As we move, experiences become more fragmented. Are we moving forward? At inconsistent points of transitions in speed, perspectives blur. Are we seeing clearly?
Aaron Wilder is a curator and interdisciplinary artist who mixes painting, collage, photography, graphic design, video, sound, writing, sculpture, and installation to blur boundaries between the analog and the digital, the public and the private, and the unassuming and the instigative. He uses his own experiences and sense of identity as a lens through which he explores the introspective and social processes of contemporary culture. Through an analytical deconstruction of these processes, his artistic approach is akin to that of an anthropologist, sociologist, and psychologist combined. Wilder’s concept-driven projects all incorporate his core belief that art can and should be used as a tool for generating critical thinking, dialogue, knowledge sharing, and understanding between individuals with divergent world perspectives.
Wilder’s practice seeks to investigate social constructs. A social construct is a mechanism or category developed by society that forwards perception of an individual or group that is created culturally as opposed to biologically. Social constructs include gender, race, religion, and many other groupings. These social constructs are perpetuated by how a child is raised, language and other communication practices, and visible signs including advertising, popular culture, and education. While there are some innocuous impacts of social constructs, there are also many negative aspects, including sustaining systemic racism, sexism, homophobia, etc. Wilder’s intent is to foster dialogue about the multiple, intersecting forms of social construction in our culture and the pervasive, dominant narratives perpetuating them.

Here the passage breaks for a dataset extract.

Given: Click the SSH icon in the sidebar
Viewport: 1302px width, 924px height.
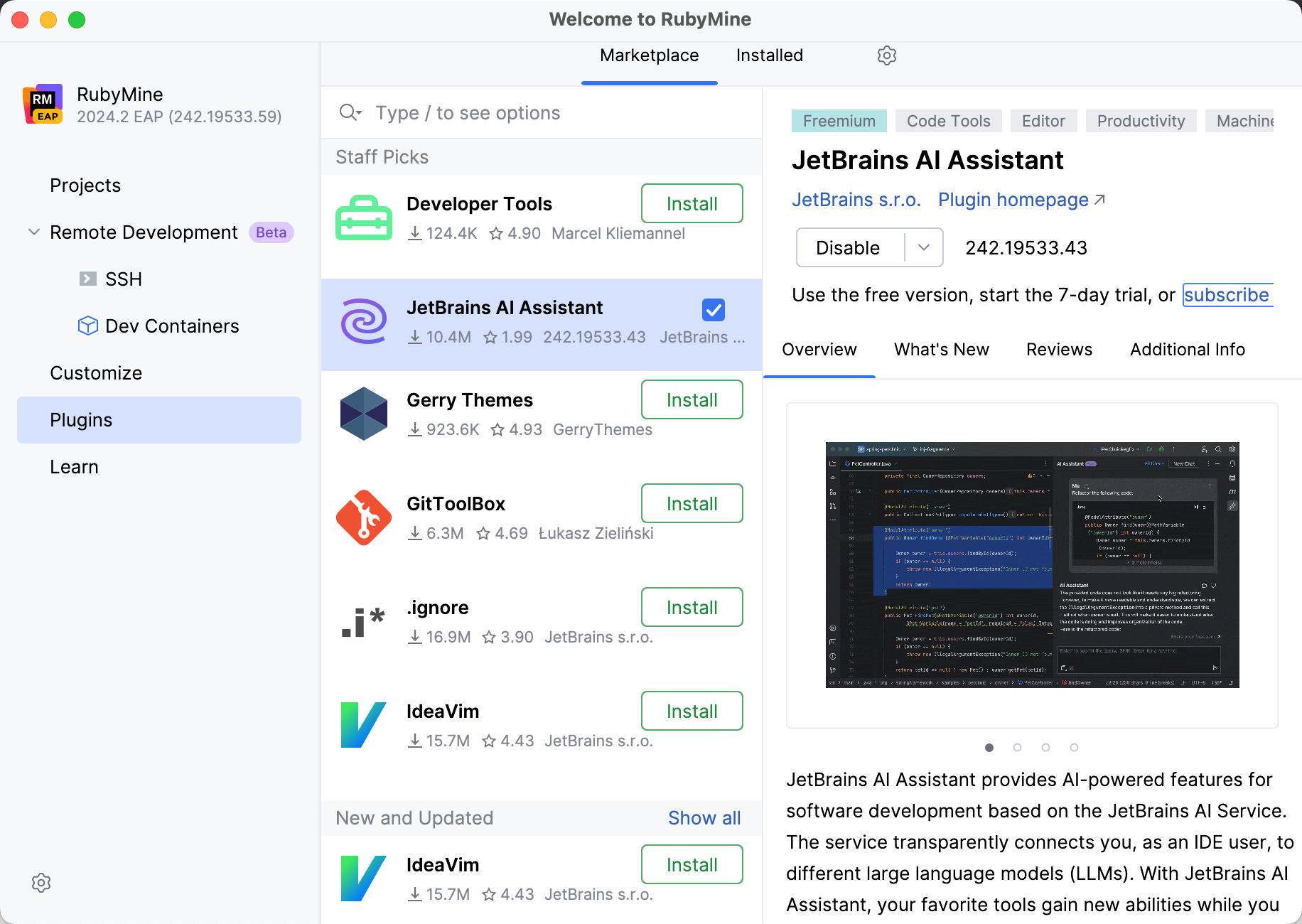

Memory is an important material with which Wilder works. When he was 17 years old, Wilder was in a near-fatal car accident. His biological function of remembering has since been unreliable to the point where it becomes difficult to distinguish between memory's relation to fact and memory's relation to fiction. Just as he was extricated from that automobile in 2003, each attempt to disentangle his brain's own remembering functionality is an attempted extrication of reality from Wilder's flawed recollection.
Inspiration in Wilder's practice is represented as ideas passing through the filters of social construction, memory, and perspective. The result of that filtering then dictates the materials and methods through which concepts are expressed, displayed, and discussed.
Originally from Arizona, Aaron Wilder has also lived in Chicago, Los Angeles, San Francisco, Washington, DC, and France and currently resides in Roswell, New Mexico. With the experience of being a self-taught artist since 2002, Wilder received his Master of Fine Arts (MFA) degree from the San Francisco Art Institute in 2017. He has exhibited his art extensively across the United States as well as in Italy. Wilder became an artist member of Amos Eno Gallery in New York in 2020. His 2025 solo exhibition there, Contact Traces, was named “High Brow/Brilliant” in New York Magazine’s The Approval Matrix. On the occasion of that exhibition, Wilder was interviewed by Noah Becker for Whitehot Magazine and he was featured in Hyperallergic's A View from the Easel. Wilder was the curator and interim director of the art gallery at San José State University in California 2017-2019 where he curated the exhibition Reinterpretation as Resistance: Artists Questioning Normative Iconography. He is currently the curator of collections and exhibitions at the Roswell Museum. There he co-curated the contemporary art exhibition Future Shock: (Re)Visions of Tomorrow featuring artists from around the world. He also launched new exhibitions, including regional collaborations with peer institutions to highlight underrecognized artists like Patrociño Barela and invitationals to recent graduates of nearby MFA programs to amplify the voices of emerging artists like Dina Perlasca. Wilder has served on many juries, including the New York Foundation for the Arts’ Medical Emergency Grant, the Roswell Artist-in-Residence program, and Southwest Contemporary’s 12 New Mexico Artists to Know Now.